Already, the U.S. Holocaust Memorial Museum has been using Google Earth to call attention to atrocities in the Darfur region of Sudan. When users scan over Darfur, they see icons of flames representing destroyed villages and of tents for refugee camps. Clicking on one opens a window with details and links on how to help.
The U.N. Environmental Program, meanwhile, has used the software to show areas of environmental destruction. The Jane Goodall Institute shows locations of its research on chimpanzees and African deforestation. A Brazilian Indian tribe is working on ways to help stop loggers and miners from deforesting the jungle and digging for gold.
‘The power of information’
"There's nothing like the power of information to make people understand the urgency of action," said Kathy Bushkin Calvin, executive vice president for the U.N. Foundation.
Edward Wilson, chief executive of Earthwatch Institute, said the maps help people understand that "what they are reading is not happening some place out of sight, out of mind.
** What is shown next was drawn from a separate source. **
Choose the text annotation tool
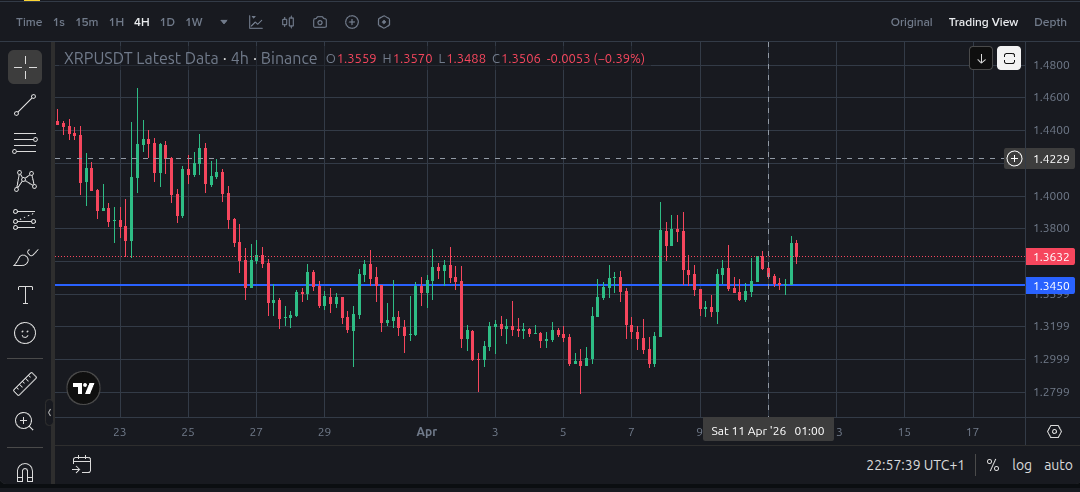The image size is (1080, 492). point(25,295)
Those places become places you can visit, you can actually see."
The launch party at Google's New York office, chosen for its proximity to leading philanthropic groups, came complete with beach balls sporting globe designs. Video monitors showed Google Earth's software in action.
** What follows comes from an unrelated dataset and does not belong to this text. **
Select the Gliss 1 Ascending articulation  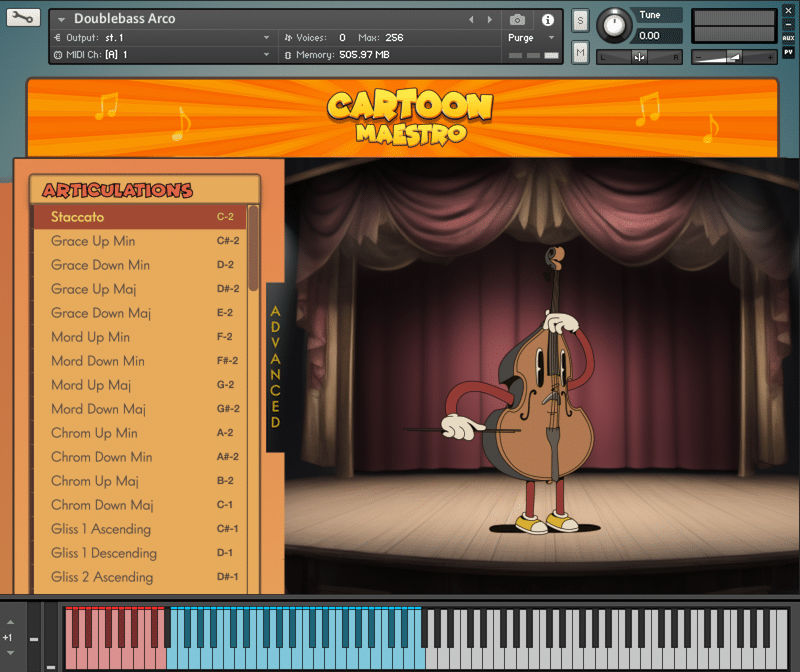click(x=100, y=529)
By turning these individual efforts into a formal program, the Mountain View, Calif.-based search company hopes to make its tools more widely available to non-profits around the world. The resources will be available on an open Web site, so technically individuals and corporations can tap into the program as well.
However, one component of the initiative — grants to receive a free copy of Google Earth's $400 professional-version software — will be limited initially to certain U.S. nonprofits certified by the Internal Revenue Service. Many of the features, though, are available in the free version of Google Earth, available as a download for Windows, Mac and Linux computers.
‘Trying to tell a story’
Nonprofits are "trying to tell a story and trying to move people emotionally," said Rebecca Moore, manager of Google Earth Outreach. "They are trying to inspire action, advocate on behalf of a cause and drive people to, for example, make donations, sign a petition or lobby your congressional representative.
"They have somewhat unique needs. Therefore we have focused on helping them understand how to do these things."
Many government agencies, hobbyists and other users of Google Earth already overlay maps with photos, video, text and links pinned onto specific locations.
"KML" files containing such overlays are distributed through Web sites, e-mail or the software itself. Once a user clicks on the file, icons representing those elements appear on the map.
Google will be providing online guides, video tutorials and case studies aimed at showing nonprofit representatives how they, too, can use Google Earth's overlays.
Although Google also runs a mapping Web site, users will need the free Google Earth software to view the materials. Google says it has 200 million Google Earth users worldwide.